- _Exercise_
Extract the items verbatim, beginning at the line that contains "has height=553, width=768." and stopping after the line that contains "Action: pos(1235,48)".

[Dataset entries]
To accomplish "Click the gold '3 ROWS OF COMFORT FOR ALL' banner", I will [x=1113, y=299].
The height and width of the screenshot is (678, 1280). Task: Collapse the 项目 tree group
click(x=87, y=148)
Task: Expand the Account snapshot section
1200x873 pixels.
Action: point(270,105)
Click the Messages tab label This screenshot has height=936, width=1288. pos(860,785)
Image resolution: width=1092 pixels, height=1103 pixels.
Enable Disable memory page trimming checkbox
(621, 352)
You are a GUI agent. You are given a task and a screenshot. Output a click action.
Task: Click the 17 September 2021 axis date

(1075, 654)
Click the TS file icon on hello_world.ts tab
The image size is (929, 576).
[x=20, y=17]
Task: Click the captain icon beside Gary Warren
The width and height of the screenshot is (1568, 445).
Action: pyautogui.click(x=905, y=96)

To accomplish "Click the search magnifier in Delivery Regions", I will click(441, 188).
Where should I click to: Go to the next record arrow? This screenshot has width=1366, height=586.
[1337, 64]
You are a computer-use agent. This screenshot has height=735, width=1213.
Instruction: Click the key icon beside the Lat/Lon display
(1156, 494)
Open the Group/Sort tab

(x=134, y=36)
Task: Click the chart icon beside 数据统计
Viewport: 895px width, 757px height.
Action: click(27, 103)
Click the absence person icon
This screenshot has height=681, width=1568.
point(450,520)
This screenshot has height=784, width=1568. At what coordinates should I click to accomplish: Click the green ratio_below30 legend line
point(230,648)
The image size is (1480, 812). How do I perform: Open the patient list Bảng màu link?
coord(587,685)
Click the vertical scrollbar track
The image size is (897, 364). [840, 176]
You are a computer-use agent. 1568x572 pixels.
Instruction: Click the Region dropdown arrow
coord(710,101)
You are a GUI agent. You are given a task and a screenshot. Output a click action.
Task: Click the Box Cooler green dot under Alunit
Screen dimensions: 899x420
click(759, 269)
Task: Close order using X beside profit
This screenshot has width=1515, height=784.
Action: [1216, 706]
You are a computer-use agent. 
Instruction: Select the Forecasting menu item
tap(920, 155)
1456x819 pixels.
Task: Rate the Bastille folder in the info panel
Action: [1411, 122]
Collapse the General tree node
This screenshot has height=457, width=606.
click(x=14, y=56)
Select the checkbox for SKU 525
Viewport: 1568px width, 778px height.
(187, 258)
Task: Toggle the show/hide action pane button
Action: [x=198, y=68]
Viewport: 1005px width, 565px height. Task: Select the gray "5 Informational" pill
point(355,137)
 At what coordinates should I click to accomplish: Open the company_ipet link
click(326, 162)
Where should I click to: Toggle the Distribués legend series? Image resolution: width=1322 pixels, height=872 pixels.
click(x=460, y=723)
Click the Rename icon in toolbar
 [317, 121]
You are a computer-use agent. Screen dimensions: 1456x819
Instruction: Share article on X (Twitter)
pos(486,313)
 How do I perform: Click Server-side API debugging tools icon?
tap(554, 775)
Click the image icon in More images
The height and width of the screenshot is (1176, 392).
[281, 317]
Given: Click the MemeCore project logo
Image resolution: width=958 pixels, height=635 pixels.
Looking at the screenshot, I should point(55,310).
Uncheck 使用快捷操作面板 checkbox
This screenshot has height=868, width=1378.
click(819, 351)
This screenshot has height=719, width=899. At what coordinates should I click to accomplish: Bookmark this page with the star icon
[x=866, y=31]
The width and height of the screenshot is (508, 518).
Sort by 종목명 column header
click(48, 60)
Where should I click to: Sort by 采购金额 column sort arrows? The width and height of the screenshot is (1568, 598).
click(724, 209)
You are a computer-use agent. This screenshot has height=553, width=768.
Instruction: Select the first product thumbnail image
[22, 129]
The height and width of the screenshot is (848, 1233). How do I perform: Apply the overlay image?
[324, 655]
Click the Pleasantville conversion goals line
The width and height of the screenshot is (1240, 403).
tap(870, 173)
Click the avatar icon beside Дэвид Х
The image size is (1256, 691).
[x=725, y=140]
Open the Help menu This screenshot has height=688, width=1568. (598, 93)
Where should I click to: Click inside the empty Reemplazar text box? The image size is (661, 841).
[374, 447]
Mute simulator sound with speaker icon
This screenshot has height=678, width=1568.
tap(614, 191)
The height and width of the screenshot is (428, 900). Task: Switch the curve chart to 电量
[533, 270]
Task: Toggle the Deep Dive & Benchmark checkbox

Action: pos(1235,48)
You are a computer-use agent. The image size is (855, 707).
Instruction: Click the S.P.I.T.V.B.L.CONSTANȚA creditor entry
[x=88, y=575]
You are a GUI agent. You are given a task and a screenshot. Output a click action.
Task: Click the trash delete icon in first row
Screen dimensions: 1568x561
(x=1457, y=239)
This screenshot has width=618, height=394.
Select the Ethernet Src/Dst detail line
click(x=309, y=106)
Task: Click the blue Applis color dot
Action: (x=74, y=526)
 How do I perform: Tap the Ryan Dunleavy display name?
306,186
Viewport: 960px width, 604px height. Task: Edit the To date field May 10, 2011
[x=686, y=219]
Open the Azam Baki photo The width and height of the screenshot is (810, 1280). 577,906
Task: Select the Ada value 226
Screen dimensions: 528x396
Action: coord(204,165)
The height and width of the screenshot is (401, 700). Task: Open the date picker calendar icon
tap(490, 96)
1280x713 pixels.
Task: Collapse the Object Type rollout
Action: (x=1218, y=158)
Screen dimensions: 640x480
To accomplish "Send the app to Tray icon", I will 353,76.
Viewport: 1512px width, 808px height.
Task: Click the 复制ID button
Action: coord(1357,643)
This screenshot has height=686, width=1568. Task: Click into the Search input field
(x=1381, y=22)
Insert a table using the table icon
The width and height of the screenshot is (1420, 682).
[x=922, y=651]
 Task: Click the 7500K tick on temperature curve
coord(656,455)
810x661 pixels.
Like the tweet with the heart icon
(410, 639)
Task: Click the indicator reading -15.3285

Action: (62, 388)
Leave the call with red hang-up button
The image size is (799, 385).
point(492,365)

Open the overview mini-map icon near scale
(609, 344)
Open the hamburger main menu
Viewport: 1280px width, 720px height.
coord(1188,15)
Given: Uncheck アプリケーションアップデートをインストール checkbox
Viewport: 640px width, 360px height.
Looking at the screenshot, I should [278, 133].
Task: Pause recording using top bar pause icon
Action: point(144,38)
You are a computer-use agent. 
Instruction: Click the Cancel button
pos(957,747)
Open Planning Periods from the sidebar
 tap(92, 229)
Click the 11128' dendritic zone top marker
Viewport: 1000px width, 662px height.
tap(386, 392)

- _Exercise answer_
You are a computer-use agent. This screenshot has height=553, width=768.
Instruction: Select the first product thumbnail image
[22, 129]
The height and width of the screenshot is (848, 1233). How do I perform: Apply the overlay image?
[324, 655]
Click the Pleasantville conversion goals line
The width and height of the screenshot is (1240, 403).
tap(870, 173)
Click the avatar icon beside Дэвид Х
The image size is (1256, 691).
[x=725, y=140]
Open the Help menu This screenshot has height=688, width=1568. (598, 93)
Where should I click to: Click inside the empty Reemplazar text box? The image size is (661, 841).
[374, 447]
Mute simulator sound with speaker icon
This screenshot has height=678, width=1568.
tap(614, 191)
The height and width of the screenshot is (428, 900). Task: Switch the curve chart to 电量
[533, 270]
Task: Toggle the Deep Dive & Benchmark checkbox

Action: pos(1235,48)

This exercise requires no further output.